KALTIM – Pangkalan TNI Angkatan Udara (Lanud) Dhomber mengolah sampah organik menjadi pupuk kompos untuk mengurangi limbah dan meningkatkan kualitas lahan pertanian di sekitarnya, mendukung ketahanan pangan.
Proses pengolahan pupuk kompos dilakukan menggunakan metode ramah lingkungan, dengan melibatkan aktif para personel Lanud Dhomber. Pupuk yang dihasilkan kemudian digunakan untuk menyuburkan tanah di lahan pertanian yang ada di lingkungan Lanud Dhomber, memastikan keberlanjutan ketahanan pangan bagi keluarga besar TNI AU.
Kepala Dinas Potensi Dirgantara (Dispotdirga) Lanud Dhomber, Mayor Tek Apriyono Prihantoro, S.T., menjelaskan bahwa program ini merupakan bagian dari upaya besar untuk mendukung ketahanan pangan nasional sekaligus menjaga kebersihan lingkungan.
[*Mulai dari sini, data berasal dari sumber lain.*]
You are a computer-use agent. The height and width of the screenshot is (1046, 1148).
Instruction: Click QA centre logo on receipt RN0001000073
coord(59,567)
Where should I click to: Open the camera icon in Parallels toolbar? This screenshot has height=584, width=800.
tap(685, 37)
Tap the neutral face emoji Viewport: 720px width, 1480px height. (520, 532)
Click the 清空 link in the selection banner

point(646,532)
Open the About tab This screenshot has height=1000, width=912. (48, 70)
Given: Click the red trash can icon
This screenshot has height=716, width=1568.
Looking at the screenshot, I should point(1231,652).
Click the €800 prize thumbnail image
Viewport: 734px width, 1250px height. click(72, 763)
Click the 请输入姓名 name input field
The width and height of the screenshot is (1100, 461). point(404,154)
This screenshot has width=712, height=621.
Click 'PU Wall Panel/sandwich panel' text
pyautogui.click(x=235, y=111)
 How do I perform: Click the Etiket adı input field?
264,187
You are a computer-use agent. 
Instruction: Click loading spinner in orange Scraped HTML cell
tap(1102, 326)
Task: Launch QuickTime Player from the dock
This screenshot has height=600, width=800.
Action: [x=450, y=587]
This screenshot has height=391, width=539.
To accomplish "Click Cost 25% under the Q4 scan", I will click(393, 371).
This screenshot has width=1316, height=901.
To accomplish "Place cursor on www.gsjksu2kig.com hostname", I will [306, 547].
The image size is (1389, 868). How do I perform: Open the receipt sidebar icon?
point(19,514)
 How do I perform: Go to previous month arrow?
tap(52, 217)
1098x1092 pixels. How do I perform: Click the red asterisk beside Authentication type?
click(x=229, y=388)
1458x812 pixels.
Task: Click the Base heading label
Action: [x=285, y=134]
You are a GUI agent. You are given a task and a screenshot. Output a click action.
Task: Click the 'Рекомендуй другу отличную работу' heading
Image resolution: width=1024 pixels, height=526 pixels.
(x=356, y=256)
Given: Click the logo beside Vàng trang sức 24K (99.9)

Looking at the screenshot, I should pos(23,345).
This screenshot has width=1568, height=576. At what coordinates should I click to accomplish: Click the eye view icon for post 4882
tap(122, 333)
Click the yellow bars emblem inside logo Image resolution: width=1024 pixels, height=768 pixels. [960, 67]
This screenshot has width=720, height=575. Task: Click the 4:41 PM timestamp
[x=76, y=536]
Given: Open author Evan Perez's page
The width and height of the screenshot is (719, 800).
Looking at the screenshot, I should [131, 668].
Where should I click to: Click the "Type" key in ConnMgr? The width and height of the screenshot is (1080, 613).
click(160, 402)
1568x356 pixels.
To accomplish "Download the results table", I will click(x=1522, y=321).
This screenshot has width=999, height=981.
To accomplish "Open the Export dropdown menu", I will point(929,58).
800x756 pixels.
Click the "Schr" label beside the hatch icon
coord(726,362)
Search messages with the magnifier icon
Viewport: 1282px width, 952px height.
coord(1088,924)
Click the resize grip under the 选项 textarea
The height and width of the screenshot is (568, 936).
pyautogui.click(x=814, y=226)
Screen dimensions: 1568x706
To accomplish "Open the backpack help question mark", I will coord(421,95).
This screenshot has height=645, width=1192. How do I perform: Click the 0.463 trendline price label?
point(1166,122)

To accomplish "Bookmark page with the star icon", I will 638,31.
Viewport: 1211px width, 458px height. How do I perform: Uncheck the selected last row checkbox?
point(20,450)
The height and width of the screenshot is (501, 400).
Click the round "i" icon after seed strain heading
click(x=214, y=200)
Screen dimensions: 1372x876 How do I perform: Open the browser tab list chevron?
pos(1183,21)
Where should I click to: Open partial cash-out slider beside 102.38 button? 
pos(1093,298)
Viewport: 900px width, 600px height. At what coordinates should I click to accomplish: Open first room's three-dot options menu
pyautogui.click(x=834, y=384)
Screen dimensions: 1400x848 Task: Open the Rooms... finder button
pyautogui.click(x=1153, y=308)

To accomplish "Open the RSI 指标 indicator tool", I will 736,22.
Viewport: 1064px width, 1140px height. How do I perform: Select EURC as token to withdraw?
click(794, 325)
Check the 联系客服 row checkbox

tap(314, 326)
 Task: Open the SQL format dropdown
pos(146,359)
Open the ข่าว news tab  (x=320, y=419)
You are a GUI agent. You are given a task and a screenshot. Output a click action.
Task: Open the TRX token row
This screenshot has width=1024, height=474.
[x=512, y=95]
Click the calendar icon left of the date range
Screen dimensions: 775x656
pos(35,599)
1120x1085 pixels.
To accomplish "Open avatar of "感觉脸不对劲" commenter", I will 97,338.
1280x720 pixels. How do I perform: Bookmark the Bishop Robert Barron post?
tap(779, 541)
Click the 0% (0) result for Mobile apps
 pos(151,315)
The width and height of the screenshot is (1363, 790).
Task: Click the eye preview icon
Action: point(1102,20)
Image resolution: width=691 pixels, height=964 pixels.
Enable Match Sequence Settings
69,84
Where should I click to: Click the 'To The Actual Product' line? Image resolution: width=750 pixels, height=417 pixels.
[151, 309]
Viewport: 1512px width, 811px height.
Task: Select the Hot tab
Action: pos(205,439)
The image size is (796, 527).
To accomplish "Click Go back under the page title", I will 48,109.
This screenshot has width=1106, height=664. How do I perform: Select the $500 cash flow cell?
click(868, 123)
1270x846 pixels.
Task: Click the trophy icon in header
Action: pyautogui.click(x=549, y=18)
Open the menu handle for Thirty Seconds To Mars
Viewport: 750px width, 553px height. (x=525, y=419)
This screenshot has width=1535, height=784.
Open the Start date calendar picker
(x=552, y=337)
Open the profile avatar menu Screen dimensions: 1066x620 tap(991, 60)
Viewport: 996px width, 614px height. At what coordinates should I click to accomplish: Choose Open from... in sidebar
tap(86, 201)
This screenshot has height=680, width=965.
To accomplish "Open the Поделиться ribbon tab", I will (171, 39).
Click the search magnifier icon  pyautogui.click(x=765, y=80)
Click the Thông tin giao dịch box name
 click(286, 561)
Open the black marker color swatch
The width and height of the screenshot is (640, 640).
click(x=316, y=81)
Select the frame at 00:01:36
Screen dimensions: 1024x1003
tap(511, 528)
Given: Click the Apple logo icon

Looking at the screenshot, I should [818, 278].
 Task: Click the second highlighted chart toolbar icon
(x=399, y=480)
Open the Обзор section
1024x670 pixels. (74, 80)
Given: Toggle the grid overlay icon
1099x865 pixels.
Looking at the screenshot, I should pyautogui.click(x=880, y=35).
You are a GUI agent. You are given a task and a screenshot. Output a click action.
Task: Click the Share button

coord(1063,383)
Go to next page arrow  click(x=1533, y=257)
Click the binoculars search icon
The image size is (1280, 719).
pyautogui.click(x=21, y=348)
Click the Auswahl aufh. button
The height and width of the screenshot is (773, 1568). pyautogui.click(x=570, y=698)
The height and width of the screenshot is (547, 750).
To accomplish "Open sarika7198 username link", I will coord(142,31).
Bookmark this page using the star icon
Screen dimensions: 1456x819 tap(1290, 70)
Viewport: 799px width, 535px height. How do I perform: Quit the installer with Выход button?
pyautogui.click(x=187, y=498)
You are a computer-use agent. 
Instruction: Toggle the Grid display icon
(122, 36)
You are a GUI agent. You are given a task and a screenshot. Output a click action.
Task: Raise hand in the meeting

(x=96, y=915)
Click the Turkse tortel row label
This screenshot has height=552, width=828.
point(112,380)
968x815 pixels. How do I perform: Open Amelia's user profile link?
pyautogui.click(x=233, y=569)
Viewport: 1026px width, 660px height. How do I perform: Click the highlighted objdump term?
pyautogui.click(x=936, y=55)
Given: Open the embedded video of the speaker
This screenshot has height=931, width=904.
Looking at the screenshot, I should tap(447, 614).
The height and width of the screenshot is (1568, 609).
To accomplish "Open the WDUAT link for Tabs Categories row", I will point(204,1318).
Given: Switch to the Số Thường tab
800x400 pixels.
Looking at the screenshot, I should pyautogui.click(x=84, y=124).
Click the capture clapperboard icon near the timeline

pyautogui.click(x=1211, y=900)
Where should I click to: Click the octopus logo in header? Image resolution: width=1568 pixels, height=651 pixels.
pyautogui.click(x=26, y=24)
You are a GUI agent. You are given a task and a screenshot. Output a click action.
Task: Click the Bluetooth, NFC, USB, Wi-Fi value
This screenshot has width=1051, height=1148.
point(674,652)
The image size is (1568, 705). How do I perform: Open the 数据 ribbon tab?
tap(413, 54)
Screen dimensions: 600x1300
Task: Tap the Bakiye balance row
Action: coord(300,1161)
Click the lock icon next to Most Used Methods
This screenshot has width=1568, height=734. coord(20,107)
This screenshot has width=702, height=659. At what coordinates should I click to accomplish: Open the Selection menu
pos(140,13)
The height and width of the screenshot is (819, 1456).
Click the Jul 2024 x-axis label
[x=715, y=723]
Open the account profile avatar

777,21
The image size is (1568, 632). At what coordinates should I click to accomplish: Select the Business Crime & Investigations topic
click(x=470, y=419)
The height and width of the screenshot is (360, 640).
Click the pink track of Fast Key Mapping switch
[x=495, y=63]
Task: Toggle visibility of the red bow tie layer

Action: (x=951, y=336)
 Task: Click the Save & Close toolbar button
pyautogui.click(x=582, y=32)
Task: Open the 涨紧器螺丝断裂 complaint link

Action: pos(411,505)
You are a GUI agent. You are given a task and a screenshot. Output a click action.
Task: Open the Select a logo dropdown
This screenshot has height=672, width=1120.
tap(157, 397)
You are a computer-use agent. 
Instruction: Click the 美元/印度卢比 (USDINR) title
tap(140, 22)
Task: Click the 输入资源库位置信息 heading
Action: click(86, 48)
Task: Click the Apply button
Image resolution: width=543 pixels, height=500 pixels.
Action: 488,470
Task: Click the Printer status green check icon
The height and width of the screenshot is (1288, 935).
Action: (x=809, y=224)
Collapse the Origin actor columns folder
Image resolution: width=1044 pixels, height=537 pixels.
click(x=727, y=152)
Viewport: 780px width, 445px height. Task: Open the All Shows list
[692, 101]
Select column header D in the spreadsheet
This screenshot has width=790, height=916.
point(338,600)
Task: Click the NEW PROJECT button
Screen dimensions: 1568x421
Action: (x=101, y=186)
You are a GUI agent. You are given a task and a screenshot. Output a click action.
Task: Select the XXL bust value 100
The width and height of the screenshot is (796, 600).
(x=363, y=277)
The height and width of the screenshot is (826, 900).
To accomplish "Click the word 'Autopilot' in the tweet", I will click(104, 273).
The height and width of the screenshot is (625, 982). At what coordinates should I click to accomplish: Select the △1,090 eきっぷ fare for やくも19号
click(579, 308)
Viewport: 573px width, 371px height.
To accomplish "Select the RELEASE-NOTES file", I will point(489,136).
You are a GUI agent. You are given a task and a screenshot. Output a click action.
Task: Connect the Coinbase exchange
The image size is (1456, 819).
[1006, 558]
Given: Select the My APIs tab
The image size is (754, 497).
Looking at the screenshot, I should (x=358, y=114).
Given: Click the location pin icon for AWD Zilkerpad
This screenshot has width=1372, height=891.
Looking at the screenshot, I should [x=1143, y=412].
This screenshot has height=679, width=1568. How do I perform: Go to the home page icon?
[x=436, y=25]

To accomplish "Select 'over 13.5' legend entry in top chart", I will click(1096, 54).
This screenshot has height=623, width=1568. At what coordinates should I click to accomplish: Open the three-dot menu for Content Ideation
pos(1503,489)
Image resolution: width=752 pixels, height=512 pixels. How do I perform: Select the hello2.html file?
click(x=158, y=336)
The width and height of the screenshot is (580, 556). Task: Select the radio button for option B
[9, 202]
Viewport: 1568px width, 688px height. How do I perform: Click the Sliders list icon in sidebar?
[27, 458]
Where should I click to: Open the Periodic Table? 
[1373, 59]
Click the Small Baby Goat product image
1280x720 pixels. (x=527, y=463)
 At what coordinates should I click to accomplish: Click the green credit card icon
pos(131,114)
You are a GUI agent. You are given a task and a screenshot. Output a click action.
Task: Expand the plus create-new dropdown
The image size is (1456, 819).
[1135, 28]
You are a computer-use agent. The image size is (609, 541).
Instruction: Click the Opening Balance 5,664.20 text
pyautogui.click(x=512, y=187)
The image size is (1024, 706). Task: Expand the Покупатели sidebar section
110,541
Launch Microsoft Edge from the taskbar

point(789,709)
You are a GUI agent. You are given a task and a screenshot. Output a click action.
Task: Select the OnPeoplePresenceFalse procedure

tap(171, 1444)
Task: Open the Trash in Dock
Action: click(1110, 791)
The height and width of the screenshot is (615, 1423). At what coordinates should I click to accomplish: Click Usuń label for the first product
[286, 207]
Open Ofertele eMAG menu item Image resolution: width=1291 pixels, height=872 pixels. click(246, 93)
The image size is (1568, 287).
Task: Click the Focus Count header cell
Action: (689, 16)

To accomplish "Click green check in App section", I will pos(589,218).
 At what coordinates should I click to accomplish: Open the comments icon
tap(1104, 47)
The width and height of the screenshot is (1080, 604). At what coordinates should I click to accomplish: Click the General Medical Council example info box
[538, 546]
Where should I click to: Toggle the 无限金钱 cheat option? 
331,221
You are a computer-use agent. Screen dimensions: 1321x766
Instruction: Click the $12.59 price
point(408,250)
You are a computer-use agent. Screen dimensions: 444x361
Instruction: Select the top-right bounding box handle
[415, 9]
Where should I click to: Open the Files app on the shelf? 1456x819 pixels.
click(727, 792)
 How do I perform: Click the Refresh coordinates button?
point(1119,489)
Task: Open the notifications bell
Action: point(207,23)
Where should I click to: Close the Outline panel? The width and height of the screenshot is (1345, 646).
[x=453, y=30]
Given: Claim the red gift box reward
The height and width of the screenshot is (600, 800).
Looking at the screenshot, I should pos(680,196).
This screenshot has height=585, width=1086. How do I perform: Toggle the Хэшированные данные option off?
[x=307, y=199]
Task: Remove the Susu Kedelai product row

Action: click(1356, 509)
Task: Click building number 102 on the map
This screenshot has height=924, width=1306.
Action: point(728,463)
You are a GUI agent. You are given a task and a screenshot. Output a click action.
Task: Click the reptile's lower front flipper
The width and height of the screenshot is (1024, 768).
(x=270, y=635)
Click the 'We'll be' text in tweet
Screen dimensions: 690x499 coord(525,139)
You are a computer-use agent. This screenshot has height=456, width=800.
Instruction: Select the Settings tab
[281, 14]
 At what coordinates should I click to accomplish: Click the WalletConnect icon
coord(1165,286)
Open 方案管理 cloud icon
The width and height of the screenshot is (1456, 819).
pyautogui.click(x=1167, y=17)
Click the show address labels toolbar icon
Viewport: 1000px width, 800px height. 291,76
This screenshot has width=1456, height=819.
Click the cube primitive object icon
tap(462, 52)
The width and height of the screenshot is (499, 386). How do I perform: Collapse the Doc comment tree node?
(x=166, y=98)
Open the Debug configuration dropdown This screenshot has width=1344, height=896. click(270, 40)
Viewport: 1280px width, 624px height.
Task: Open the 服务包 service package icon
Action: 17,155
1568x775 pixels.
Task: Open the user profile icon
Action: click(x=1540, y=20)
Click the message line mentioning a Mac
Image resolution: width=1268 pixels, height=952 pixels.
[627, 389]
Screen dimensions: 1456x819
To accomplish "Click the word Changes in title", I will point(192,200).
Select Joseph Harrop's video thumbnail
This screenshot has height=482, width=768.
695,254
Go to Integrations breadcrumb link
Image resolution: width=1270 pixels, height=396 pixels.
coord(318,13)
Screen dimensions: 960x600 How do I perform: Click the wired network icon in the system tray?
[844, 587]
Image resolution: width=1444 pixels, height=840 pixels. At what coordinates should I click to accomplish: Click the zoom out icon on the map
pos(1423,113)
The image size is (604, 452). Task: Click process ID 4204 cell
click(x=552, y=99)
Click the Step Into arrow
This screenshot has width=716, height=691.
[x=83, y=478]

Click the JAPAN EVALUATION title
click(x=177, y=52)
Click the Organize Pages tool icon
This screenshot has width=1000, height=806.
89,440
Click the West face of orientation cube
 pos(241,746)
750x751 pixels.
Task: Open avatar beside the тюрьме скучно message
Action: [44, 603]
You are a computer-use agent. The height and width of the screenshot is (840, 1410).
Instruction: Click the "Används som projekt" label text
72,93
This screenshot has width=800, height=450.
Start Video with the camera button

“Dengan memanfaatkan sampah organik menjadi pupuk kompos, kami tidak hanya mengurangi limbah, tetapi juga berkontribusi pada hasil pertanian yang lebih sehat dan lebih produktif,” ungkapnya.
Lebih jauh, program ini juga diharapkan bisa menginspirasi masyarakat sekitar untuk lebih sadar dan peduli terhadap pengelolaan sampah secara lebih bijaksana. Hal ini sekaligus memperlihatkan komitmen Lanud Dhomber dalam mendukung ketahanan pangan nasional dan menjaga keseimbangan alam.
Ke depan, Lanud Dhomber berencana untuk terus mengembangkan inovasi berbasis lingkungan. Dengan langkah ini, TNI AU berperan penting dalam memperkuat kemandirian pangan yang berkelanjutan serta turut berkontribusi pada kesejahteraan masyarakat dan ketahanan nasional.
Dengan inisiatif ini, Lanud Dhomber tidak hanya memberikan contoh bagi internal keluarga besar TNI AU, tetapi juga bagi masyarakat luas dalam pengelolaan sampah yang lebih efisien dan bermanfaat untuk keberlanjutan alam dan ketahanan pangan yang lebih kuat.